In support of this holding the supreme court cited, Randolph v. Meeks, 1 Mart & Yerg., 58; Moore v. Vail, 17 Ill., 185; Rawle, Covenants of Title, 224.
A contrary doctrine would seem to be asserted in Lawson’s Rights, Rem. & Practice, vol. 5, p. 3855, sec. 2296, as correctly quoted by counsel; but the only adjudication cited by Mr. Lawson to sustain his covenant of seizin, is the case of Sedgewick v. Hollenbeck, 7 Johns., 376. An examination of that case discloses the fact that it does not sustain Mr. Lawson’s text.
In Ohio a conveyance of land by a grantor who has no title is under some circumstances made, unlawful by statute. See R. S., 7079. But it is surely lawful for one having a perfect title, to convey it to another, whether or not he is in actual possession of the property.
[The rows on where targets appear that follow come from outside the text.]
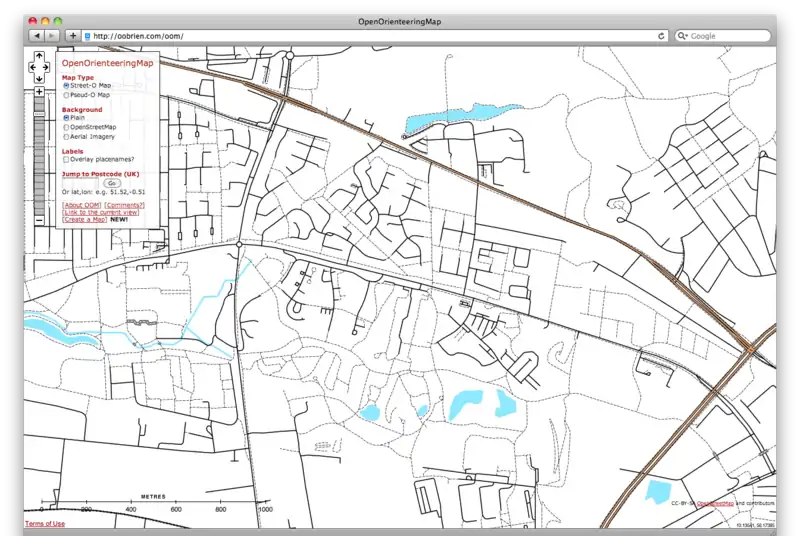Go back to the previous page
Screen dimensions: 800x536
(x=36, y=35)
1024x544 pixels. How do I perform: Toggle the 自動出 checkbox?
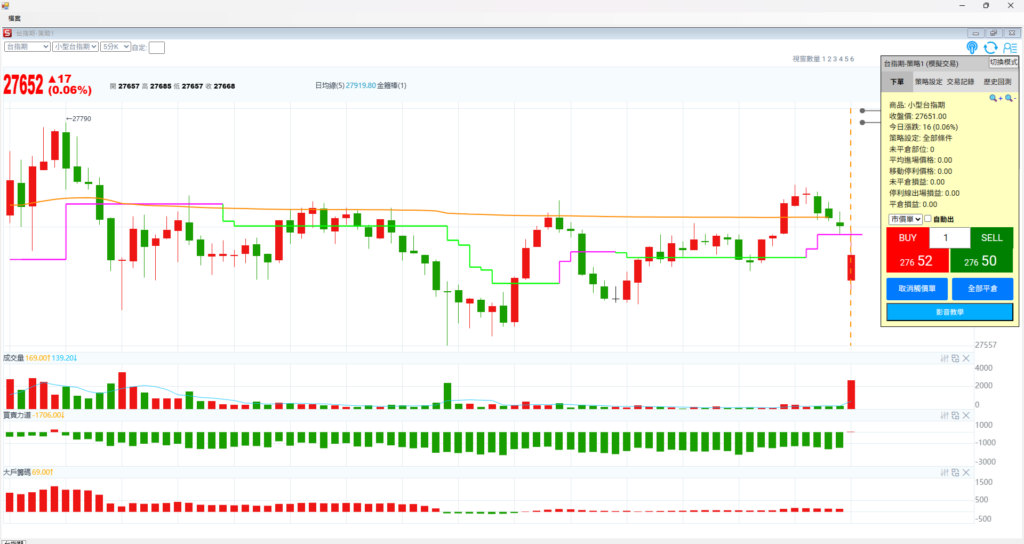click(x=927, y=219)
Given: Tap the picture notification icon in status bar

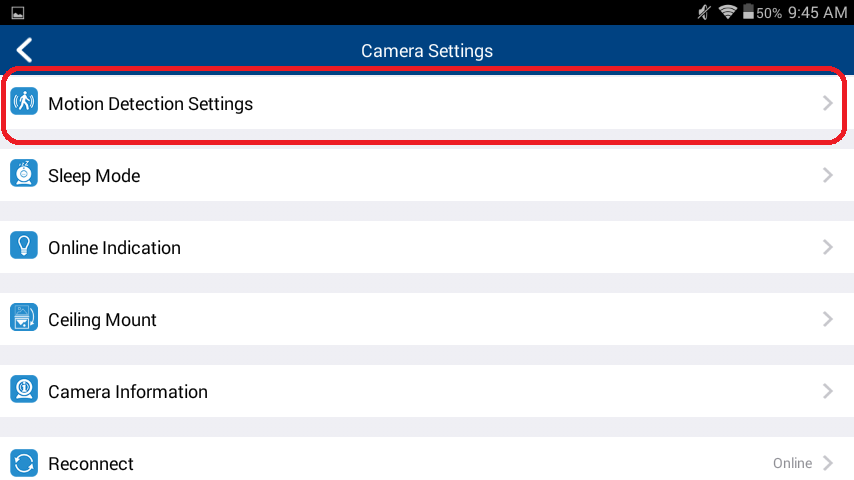Looking at the screenshot, I should (17, 13).
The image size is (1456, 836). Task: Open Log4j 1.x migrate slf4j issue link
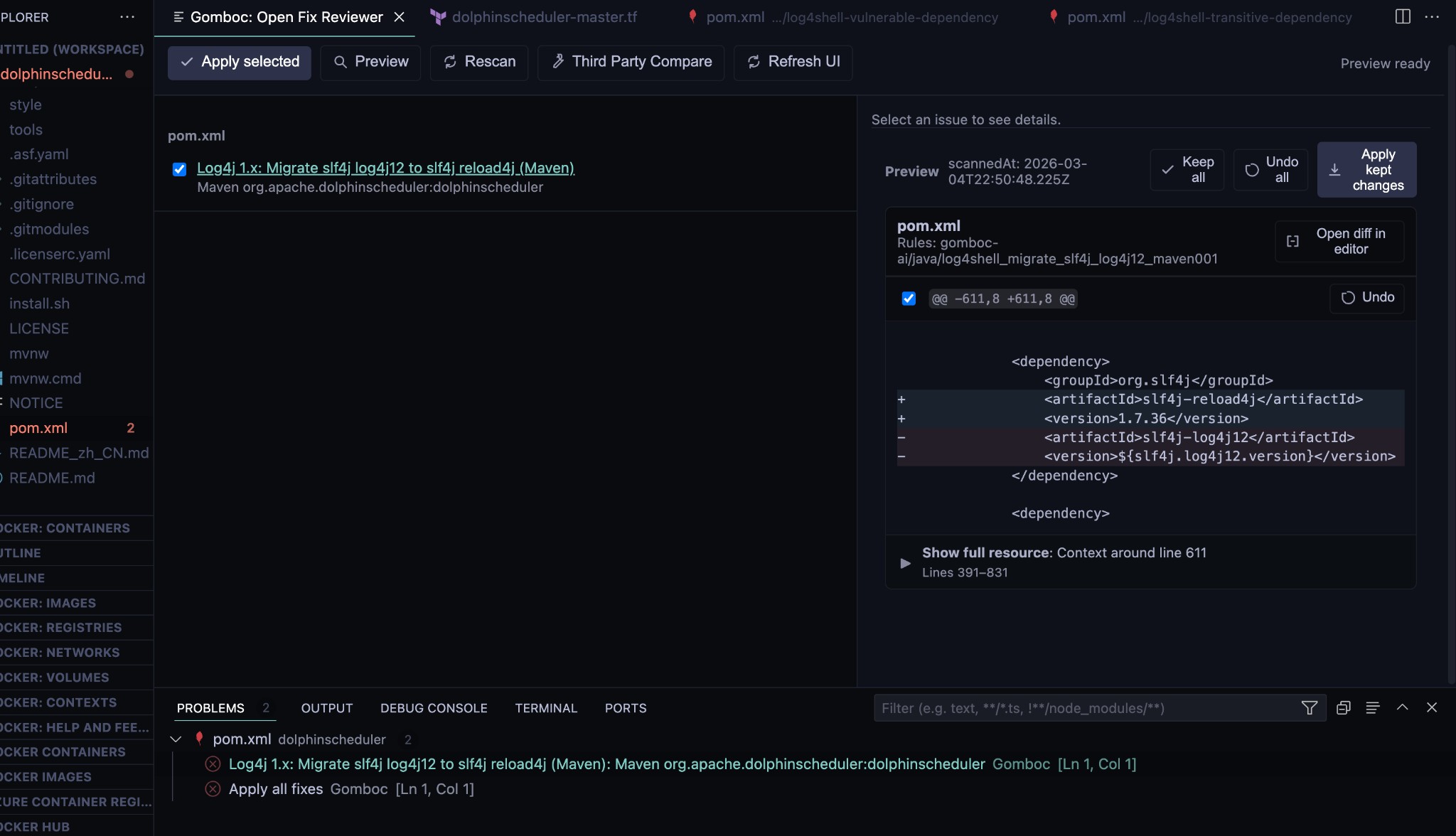pyautogui.click(x=385, y=168)
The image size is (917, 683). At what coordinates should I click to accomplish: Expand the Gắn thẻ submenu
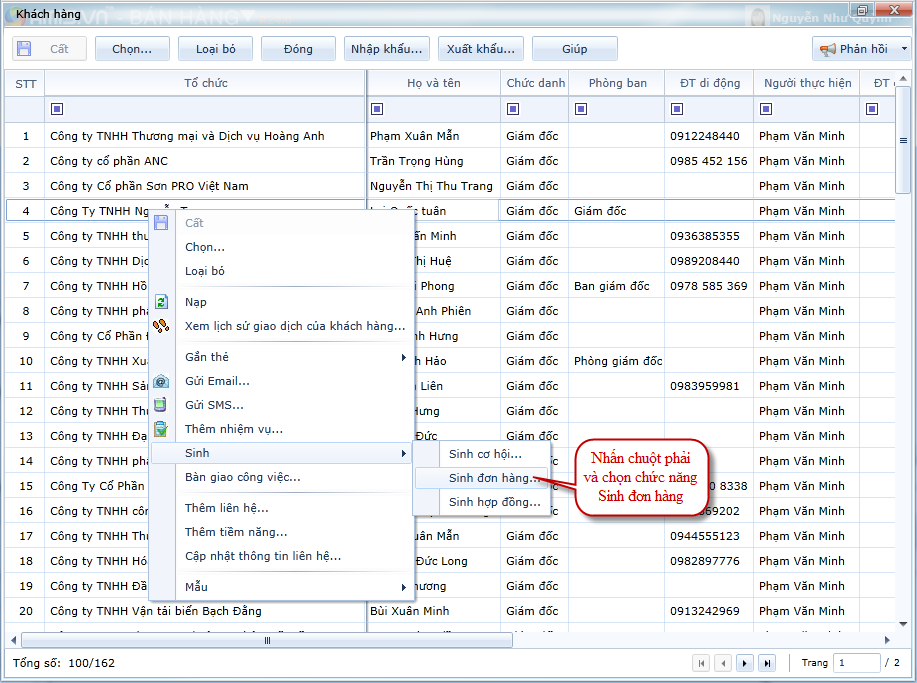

If, having such title, he covenant with his grantee that he is well seized of the premises as a good and indefeasible estate in fee simple, my conclusion is that he may do so, and that a tortious adverse possession will not constitute a breach of his covenant.
I am strengthened in this conviction by the fact that I find in no authority (Sited me or which I have examined, any suggested measure of damages for such an assumed breach of warranty, and it would be difficult to formulate a just one.
To permit the defendants to recoup against the price of the entire farm the proportionate valué of the four acres claimed to be adversely held, and letting the defendants go acquit of the residue, would be manifestly inequitable; for peradventure within a week or a month they might peaceably or otherwise gain possession of the four acres with a result of having received compensation for something not irrecoverably lost.
In case of doubt as to the validity of an adverse claim, our statute has provided a safeguard to a vendee sued for the purchase money of the land which he has bought. Upon sec. 5780 of the Revised Statute, 1 think that the vendee must rely.
The decree will be for the plaintiff. No personal judgment is asked. The cross-petition will be dismissed, at the costs of the defendants, Blanchards.